--- DATA FOR ANALYSIS ---
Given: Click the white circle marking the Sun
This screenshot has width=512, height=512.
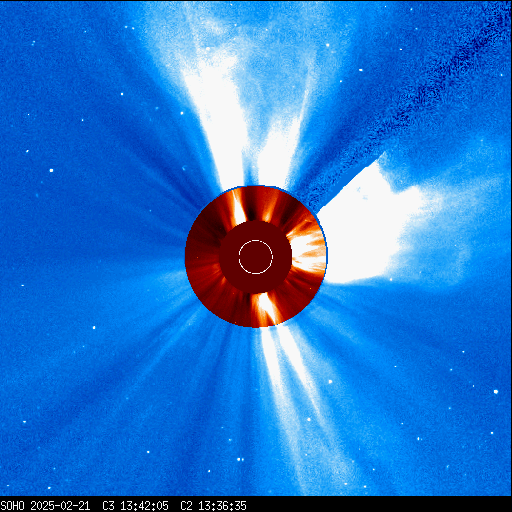Looking at the screenshot, I should pyautogui.click(x=256, y=257).
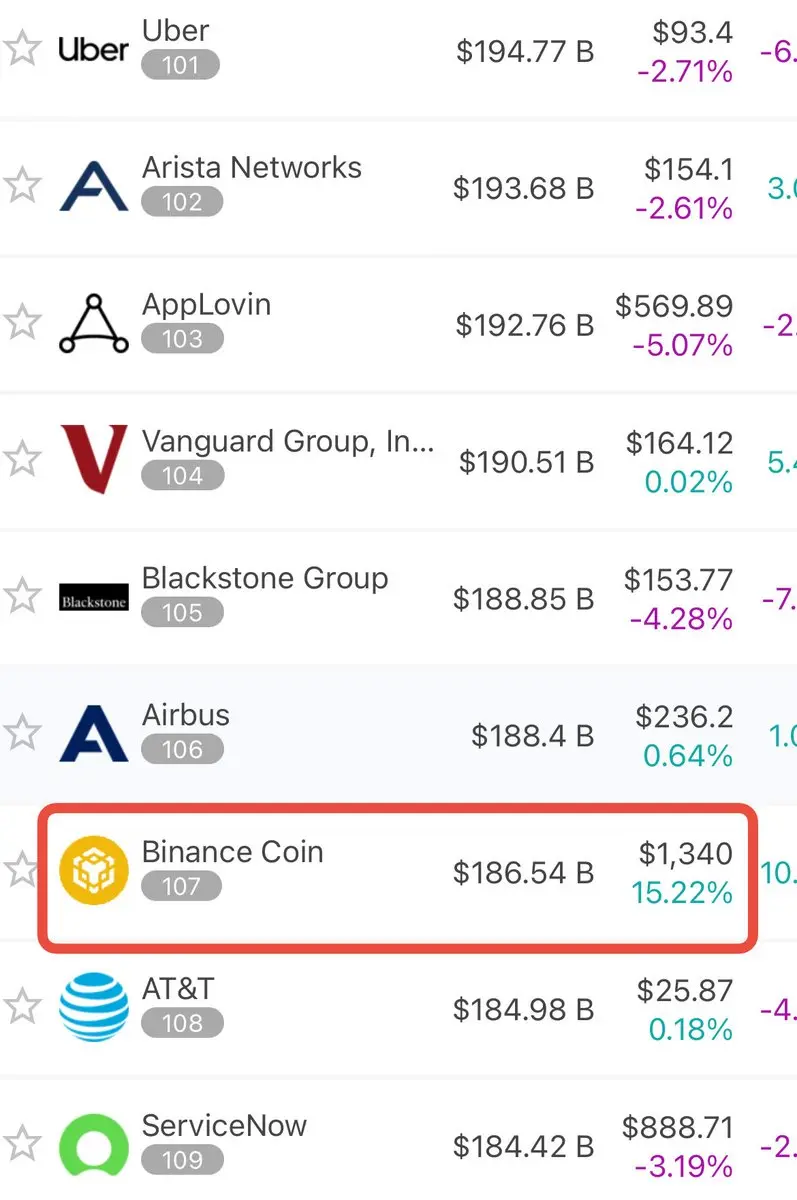Toggle the Airbus favorite star
This screenshot has height=1200, width=797.
point(22,734)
---
When you repeat the data, keep every line exact and drop the images.

* _ANSWER BOX_
Given: Click the white circle marking the Sun
This screenshot has width=512, height=512.
Looking at the screenshot, I should pyautogui.click(x=256, y=257).
Toggle the Airbus favorite star
This screenshot has height=1200, width=797.
point(22,734)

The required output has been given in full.